ACTIVITY -
Would you please output the data exactly, omitting no line?

DATASET RECORDS -
★ ★ ★ ★ ★
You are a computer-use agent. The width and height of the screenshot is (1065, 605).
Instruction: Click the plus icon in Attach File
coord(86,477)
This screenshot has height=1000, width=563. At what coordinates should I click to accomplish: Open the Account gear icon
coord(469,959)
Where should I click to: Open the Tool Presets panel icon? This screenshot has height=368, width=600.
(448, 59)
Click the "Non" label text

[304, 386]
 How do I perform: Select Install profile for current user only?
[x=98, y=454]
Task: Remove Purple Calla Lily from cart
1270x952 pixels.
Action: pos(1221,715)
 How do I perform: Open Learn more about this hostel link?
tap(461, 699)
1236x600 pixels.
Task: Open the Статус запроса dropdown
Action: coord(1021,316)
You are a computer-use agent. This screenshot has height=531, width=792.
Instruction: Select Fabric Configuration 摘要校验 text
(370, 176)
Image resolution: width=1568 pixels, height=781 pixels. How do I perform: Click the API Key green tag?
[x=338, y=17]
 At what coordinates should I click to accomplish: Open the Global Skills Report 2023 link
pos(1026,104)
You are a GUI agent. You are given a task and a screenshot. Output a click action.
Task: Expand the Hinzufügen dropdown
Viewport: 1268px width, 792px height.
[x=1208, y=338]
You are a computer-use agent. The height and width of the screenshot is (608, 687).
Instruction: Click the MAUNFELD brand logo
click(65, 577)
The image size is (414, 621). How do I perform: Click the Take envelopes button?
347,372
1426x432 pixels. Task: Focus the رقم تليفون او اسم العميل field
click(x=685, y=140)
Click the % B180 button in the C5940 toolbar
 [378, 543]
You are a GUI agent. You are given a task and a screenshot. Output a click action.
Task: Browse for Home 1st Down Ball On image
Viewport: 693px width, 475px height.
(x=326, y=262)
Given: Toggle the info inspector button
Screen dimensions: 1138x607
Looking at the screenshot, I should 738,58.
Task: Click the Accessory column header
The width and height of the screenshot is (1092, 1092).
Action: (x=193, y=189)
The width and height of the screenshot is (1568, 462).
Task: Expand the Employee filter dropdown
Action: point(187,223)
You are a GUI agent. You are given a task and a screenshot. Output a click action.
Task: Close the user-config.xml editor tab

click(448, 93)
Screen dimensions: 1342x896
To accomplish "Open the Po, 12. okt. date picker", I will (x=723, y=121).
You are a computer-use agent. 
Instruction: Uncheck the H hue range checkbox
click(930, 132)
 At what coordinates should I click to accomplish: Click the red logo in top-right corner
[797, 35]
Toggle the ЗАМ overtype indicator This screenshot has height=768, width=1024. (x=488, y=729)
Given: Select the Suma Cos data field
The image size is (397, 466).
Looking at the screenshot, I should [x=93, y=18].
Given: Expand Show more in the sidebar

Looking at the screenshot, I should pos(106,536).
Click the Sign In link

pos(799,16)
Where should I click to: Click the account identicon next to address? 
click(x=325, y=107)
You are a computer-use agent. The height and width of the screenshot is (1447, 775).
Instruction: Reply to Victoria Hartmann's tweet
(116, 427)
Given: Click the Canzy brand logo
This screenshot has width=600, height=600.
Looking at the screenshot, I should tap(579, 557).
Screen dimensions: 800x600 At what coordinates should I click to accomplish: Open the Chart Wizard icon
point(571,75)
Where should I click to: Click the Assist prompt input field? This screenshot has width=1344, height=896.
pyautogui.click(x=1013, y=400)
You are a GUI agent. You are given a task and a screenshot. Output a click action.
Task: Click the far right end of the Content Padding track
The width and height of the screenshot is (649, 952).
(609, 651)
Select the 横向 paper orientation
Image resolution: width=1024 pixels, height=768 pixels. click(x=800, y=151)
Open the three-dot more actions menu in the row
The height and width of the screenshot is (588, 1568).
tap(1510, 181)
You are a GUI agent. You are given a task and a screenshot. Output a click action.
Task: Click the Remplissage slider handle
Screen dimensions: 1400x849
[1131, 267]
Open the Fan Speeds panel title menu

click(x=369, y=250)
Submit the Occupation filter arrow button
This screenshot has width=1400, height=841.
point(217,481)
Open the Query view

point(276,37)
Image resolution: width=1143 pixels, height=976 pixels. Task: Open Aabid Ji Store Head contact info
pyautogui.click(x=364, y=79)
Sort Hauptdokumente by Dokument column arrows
★ ★ ★ ★ ★
RESPONSE BOX -
You are a computer-use agent. The width and height of the screenshot is (1065, 605).
Instruction: Click the plus icon in Attach File
coord(86,477)
This screenshot has height=1000, width=563. At what coordinates should I click to accomplish: Open the Account gear icon
coord(469,959)
Where should I click to: Open the Tool Presets panel icon? This screenshot has height=368, width=600.
(448, 59)
Click the "Non" label text

[304, 386]
 How do I perform: Select Install profile for current user only?
[x=98, y=454]
Task: Remove Purple Calla Lily from cart
1270x952 pixels.
Action: pos(1221,715)
 How do I perform: Open Learn more about this hostel link?
tap(461, 699)
1236x600 pixels.
Task: Open the Статус запроса dropdown
Action: coord(1021,316)
You are a computer-use agent. This screenshot has height=531, width=792.
Instruction: Select Fabric Configuration 摘要校验 text
(370, 176)
Image resolution: width=1568 pixels, height=781 pixels. How do I perform: Click the API Key green tag?
[x=338, y=17]
 At what coordinates should I click to accomplish: Open the Global Skills Report 2023 link
pos(1026,104)
You are a GUI agent. You are given a task and a screenshot. Output a click action.
Task: Expand the Hinzufügen dropdown
Viewport: 1268px width, 792px height.
[x=1208, y=338]
You are a computer-use agent. The height and width of the screenshot is (608, 687).
Instruction: Click the MAUNFELD brand logo
click(65, 577)
The image size is (414, 621). How do I perform: Click the Take envelopes button?
347,372
1426x432 pixels. Task: Focus the رقم تليفون او اسم العميل field
click(x=685, y=140)
Click the % B180 button in the C5940 toolbar
 [378, 543]
You are a GUI agent. You are given a task and a screenshot. Output a click action.
Task: Browse for Home 1st Down Ball On image
Viewport: 693px width, 475px height.
(x=326, y=262)
Given: Toggle the info inspector button
Screen dimensions: 1138x607
Looking at the screenshot, I should 738,58.
Task: Click the Accessory column header
The width and height of the screenshot is (1092, 1092).
Action: (x=193, y=189)
The width and height of the screenshot is (1568, 462).
Task: Expand the Employee filter dropdown
Action: point(187,223)
You are a GUI agent. You are given a task and a screenshot. Output a click action.
Task: Close the user-config.xml editor tab

click(448, 93)
Screen dimensions: 1342x896
To accomplish "Open the Po, 12. okt. date picker", I will (x=723, y=121).
You are a computer-use agent. 
Instruction: Uncheck the H hue range checkbox
click(930, 132)
 At what coordinates should I click to accomplish: Click the red logo in top-right corner
[797, 35]
Toggle the ЗАМ overtype indicator This screenshot has height=768, width=1024. (x=488, y=729)
Given: Select the Suma Cos data field
The image size is (397, 466).
Looking at the screenshot, I should [x=93, y=18].
Given: Expand Show more in the sidebar

Looking at the screenshot, I should pos(106,536).
Click the Sign In link

pos(799,16)
Where should I click to: Click the account identicon next to address? 
click(x=325, y=107)
You are a computer-use agent. The height and width of the screenshot is (1447, 775).
Instruction: Reply to Victoria Hartmann's tweet
(116, 427)
Given: Click the Canzy brand logo
This screenshot has width=600, height=600.
Looking at the screenshot, I should tap(579, 557).
Screen dimensions: 800x600 At what coordinates should I click to accomplish: Open the Chart Wizard icon
point(571,75)
Where should I click to: Click the Assist prompt input field? This screenshot has width=1344, height=896.
pyautogui.click(x=1013, y=400)
You are a GUI agent. You are given a task and a screenshot. Output a click action.
Task: Click the far right end of the Content Padding track
The width and height of the screenshot is (649, 952).
(609, 651)
Select the 横向 paper orientation
Image resolution: width=1024 pixels, height=768 pixels. click(x=800, y=151)
Open the three-dot more actions menu in the row
The height and width of the screenshot is (588, 1568).
tap(1510, 181)
You are a GUI agent. You are given a task and a screenshot. Output a click action.
Task: Click the Remplissage slider handle
Screen dimensions: 1400x849
[1131, 267]
Open the Fan Speeds panel title menu

click(x=369, y=250)
Submit the Occupation filter arrow button
This screenshot has width=1400, height=841.
point(217,481)
Open the Query view

point(276,37)
Image resolution: width=1143 pixels, height=976 pixels. Task: Open Aabid Ji Store Head contact info
pyautogui.click(x=364, y=79)
Sort Hauptdokumente by Dokument column arrows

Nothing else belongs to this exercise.